Governos devem adotar lei para pagamento de conteúdo jornalístico usado em IA
Os governos devem adotar legislação para que veículos de mídia sejam compensados pelo uso de seu conteúdo no treinamento de modelos de inteligência artificial. A recomendação vem do Fórum sobre Informação e Democracia, em relatório recém-lançado que traz orientações a formuladores de políticas e empresas de IA.
Segundo a entidade, embora acordos voluntários de licenciamento de conteúdo entre companhias de inteligência artificial e organizações jornalísticas possam ser um primeiro passo, eles não garantem a sustentabilidade dos veículos e podem favorecer grandes grupos de mídia.
As recomendações constam do relatório intitulado “IA como um bem público: garantindo controle democrático da IA no espaço informacional”.

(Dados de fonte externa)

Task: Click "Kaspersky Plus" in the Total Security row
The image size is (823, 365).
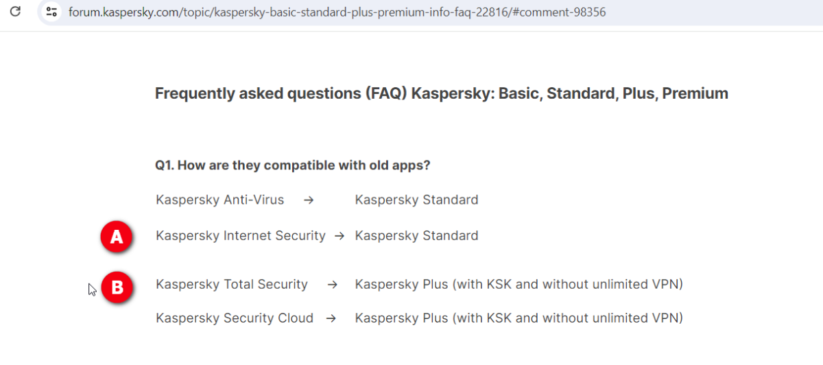Action: tap(401, 285)
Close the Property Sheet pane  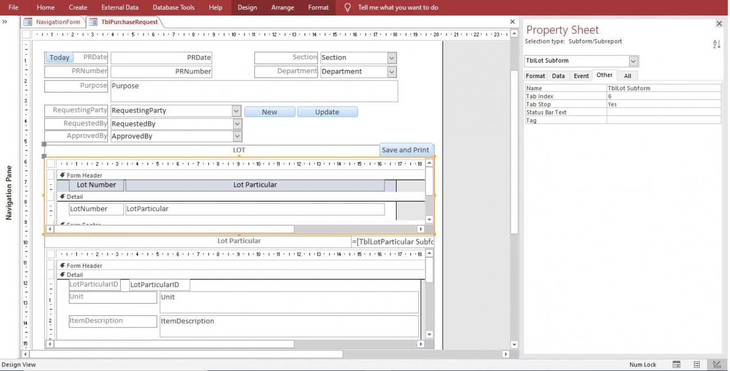click(x=719, y=24)
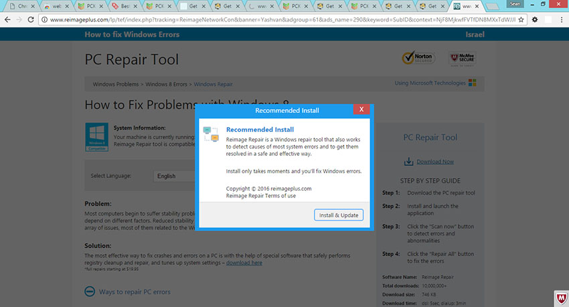
Task: Click the McAfee Secure badge
Action: tap(462, 60)
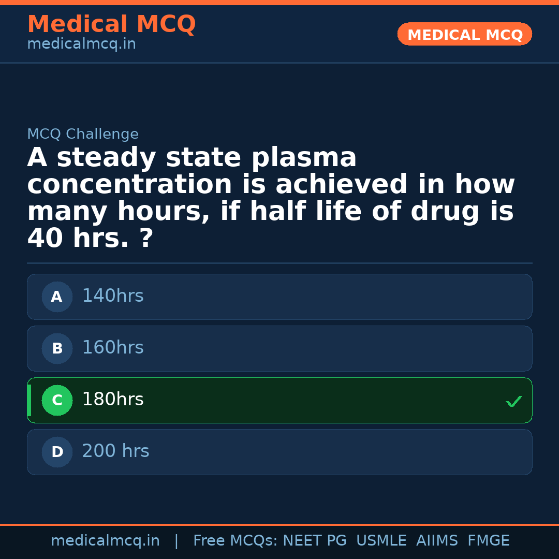Choose the 200 hrs answer text
The image size is (559, 559).
pyautogui.click(x=115, y=451)
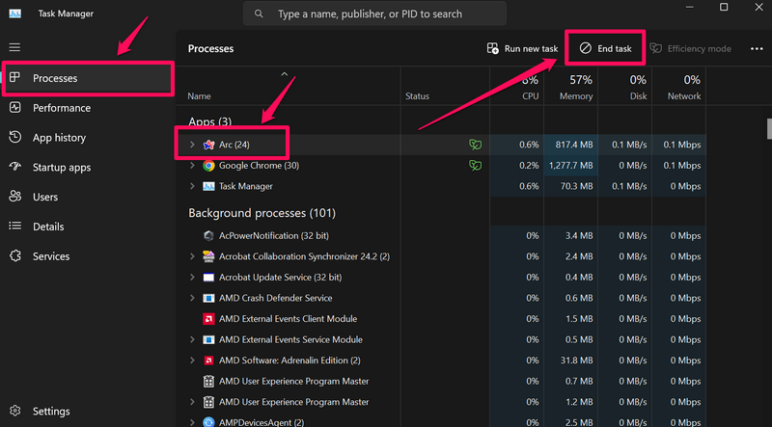Expand the Task Manager process group
This screenshot has height=427, width=772.
tap(193, 186)

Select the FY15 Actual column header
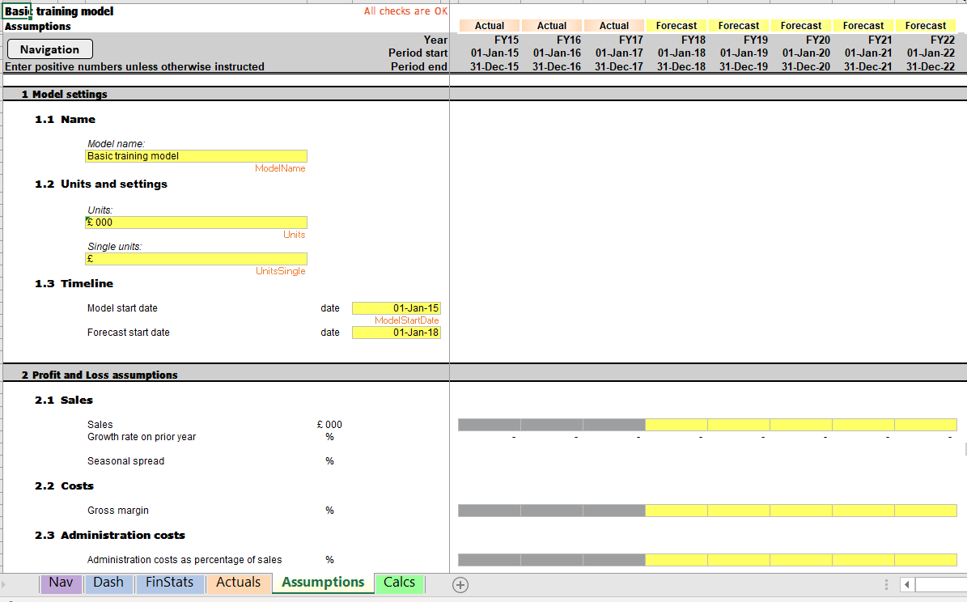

A Associated Press e a Axel Springer (dona do Politico, Bild e Welt) fecharam contratos de licenciamento de conteúdo com a Open AI, criadora do ChatGPT, no ano passado. Já o jornal The New York Times está processando a companhia de tecnologia por violações de direitos autorais. No Brasil, a Folha e outros veículos bloquearam a mineração de dados em seus sites.
O Fórum reúne 11 organizações internacionais e realiza sua conferência em paralelo à Assembleia Geral da ONU. As recomendações foram divulgadas no momento em que a União Europeia se prepara para votar sua Lei de IA e após a Casa Branca baixar um decreto sobre o tema. O Senado brasileiro também levará a votação um projeto de lei sobre o tópico, de autoria do senador Rodrigo Pacheco (PSD-MG).
O relatório recomenda que os países estabeleçam direitos para as organizações de mídia e jornalistas em relação ao uso de conteúdo jornalístico para treinamento e “grounding” (contextualização, fundamentação e checagem) de IA. As organizações de mídia devem ter direito a transparência sobre o uso de seu conteúdo e a opção de não permitir a utilização.
O Fórum sugere modelos para compensação dos veículos de mídia pelo uso de seu conteúdo: por meio de imposto sobre a receita das empresas de IA ou de taxação global para apoiar a mídia. Esses recursos seriam distribuídos através de um fundo independente global.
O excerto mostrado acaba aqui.